Do you mean to use this as a mechanism for querying the default values? I guess at least MOM6 has the advantage of including these defaults in the MOM_parameter_doc.all (as opposed to the MOM_parameter_doc.short, which only includes those parameters which deviate from the default). I feel like something along these lines should be included as a baseline in a model: you want to know what parameters were actually used in all cases!
Definitely. At the very least reverse-engineering the parameters from the run outputs will be required to document a run unless the engineering to set the parameters also spits out some nice machine-readable parameter file (entirely possible and desirable as you say).
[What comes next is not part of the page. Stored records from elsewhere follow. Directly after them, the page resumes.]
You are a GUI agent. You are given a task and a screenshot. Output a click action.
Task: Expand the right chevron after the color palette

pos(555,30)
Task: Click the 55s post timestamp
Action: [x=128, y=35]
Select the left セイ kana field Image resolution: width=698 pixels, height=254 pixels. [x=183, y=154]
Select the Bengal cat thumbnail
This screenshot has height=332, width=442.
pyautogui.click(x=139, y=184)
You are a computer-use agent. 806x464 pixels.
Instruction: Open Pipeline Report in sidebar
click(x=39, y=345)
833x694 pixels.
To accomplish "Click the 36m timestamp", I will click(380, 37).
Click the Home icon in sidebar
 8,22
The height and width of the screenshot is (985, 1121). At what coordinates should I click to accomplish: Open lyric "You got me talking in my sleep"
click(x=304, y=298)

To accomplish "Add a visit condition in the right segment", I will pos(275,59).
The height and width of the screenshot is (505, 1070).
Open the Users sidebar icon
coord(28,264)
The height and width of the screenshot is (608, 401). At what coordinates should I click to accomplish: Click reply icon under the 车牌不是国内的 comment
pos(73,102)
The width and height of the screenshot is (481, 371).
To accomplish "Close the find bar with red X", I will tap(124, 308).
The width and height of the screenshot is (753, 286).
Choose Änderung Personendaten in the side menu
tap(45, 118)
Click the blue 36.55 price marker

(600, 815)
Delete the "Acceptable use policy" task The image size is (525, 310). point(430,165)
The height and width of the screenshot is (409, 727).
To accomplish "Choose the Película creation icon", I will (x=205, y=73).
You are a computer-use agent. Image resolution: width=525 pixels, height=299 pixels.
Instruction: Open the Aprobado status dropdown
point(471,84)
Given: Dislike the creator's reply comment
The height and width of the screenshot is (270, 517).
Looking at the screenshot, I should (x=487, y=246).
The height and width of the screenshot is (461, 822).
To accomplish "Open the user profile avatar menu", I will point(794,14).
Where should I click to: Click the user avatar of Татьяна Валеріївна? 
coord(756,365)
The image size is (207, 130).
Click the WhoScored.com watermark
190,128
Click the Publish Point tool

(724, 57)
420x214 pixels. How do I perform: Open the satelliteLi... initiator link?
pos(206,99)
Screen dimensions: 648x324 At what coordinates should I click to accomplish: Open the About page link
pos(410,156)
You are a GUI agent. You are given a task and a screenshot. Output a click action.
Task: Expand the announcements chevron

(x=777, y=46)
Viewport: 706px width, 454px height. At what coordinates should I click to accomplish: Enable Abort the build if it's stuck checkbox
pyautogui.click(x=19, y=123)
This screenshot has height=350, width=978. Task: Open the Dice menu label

This is also model dependent. New models that are still being actively developed would definitely be a target for modifications such as this (MOM6, CICE6), but the case for doing this for mature models in maintenance mode (MOM5, CICE5) is not so strong. So a reverse-engineered solution might be the right one in that case.
Absolutely. So what I was suggesting is redundant for MOM6, but the older models might benefit from something like that.
Agreed that this would be a useful capability to have, if it can be done without inordinate effort. Model inputs (e.g. hashes from manifests) could also be useful to have in a DB, as would information on run resource use.
I’ve made attempts in this direction (detailed below), but a DB would make this sort of info easier to make use of.
However these give an incomplete picture as they’re based on nml input files and don’t include the default values. Also some parameters are subject to a master switch that can make their values irrelevant.